DepenFusion: A Powerful Pentesting Tool for Detecting Dependency Confusion Vulnerabilities in Node.js
DepenFusion is an advanced, multithreaded penetration testing (pentest) tool designed specifically to identify and analyze dependency confusion vulnerabilities in Node.js (npm) projects.
- Automated Vulnerability Detection: DepenFusion is designed to automatically scan and identify dependency confusion vulnerabilities in Node.js projects.
- User-Friendly Interface: With an easy-to-use command-line interface, the tool simplifies the process of scanning subdomains/domains for potential vulnerabilities.
- Smart URL Handling: DepenFusion intelligently handles variations in URLs, ensuring smooth processing even with different formats.
- Support for Multithreading: The tool's multithreading capability allows for faster and more efficient scanning of multiple targets simultaneously.
- Silent Mode and Verbose Options: DepenFusion provides the flexibility of silent mode, which displays only useful results, or verbose mode for more detailed output.

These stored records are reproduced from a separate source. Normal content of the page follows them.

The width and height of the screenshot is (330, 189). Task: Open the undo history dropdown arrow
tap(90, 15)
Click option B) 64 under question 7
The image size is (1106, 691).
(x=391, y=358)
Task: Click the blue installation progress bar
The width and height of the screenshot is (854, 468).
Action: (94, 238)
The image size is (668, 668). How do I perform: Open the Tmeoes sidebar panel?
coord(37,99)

- Integration Possibilities: DepenFusion can be easily integrated with other security tools to enhance vulnerability assessment capabilities.
-
Installation:
-
Ensure you have both Git and Python 3 installed on your system.
-
Download the DepenFusion tool using the command:
git clone github.com/benjamin-mauss/depenfusion
-
Change to the DepenFusion directory:
cd depenfusion
-
Install the necessary dependencies:
pip3 install -r requirements.txt
-
-
Scanning Subdomains/Domains:
Use the following command to analyze subdomains/domains by providing them in the standard input (stdin):
cat subdomains.txt | python3 ./main.py
-
Advanced Usage:
DepenFusion offers several optional command-line arguments for advanced users. To view these options, run:
python3 ./main.py --help
These options include adjusting the number of concurrent threads, setting a timeout period, appending a custom string to URLs, enabling verbose mode, and more.
DepenFusion employs a systematic approach to identify dependency confusion vulnerabilities:
- Async Request and File Analysis: The tool sends asynchronous requests to the target URLs, appending
package.json
andpackage-lock.json
to each URL. It then checks if these files exist and are valid. - Dependency Extraction: If valid package files are found, DepenFusion extracts the dependencies listed within them.
- Validation through NPM API: DepenFusion proceeds to verify the existence of the extracted dependencies by querying the npm API.
In the future, DepenFusion is expected to expand its capabilities by incorporating the following improvements:
- Support for Additional Package Managers: DepenFusion aims to include support for other popular package managers such as pip for Python and gem for Ruby.
- GoLang Implementation: Development is underway to create a GoLang version of DepenFusion, enabling even faster and more efficient scanning.
DepenFusion is a valuable tool for identifying and mitigating dependency confusion vulnerabilities in Node.js projects, enhancing the security posture of developers and organizations worldwide.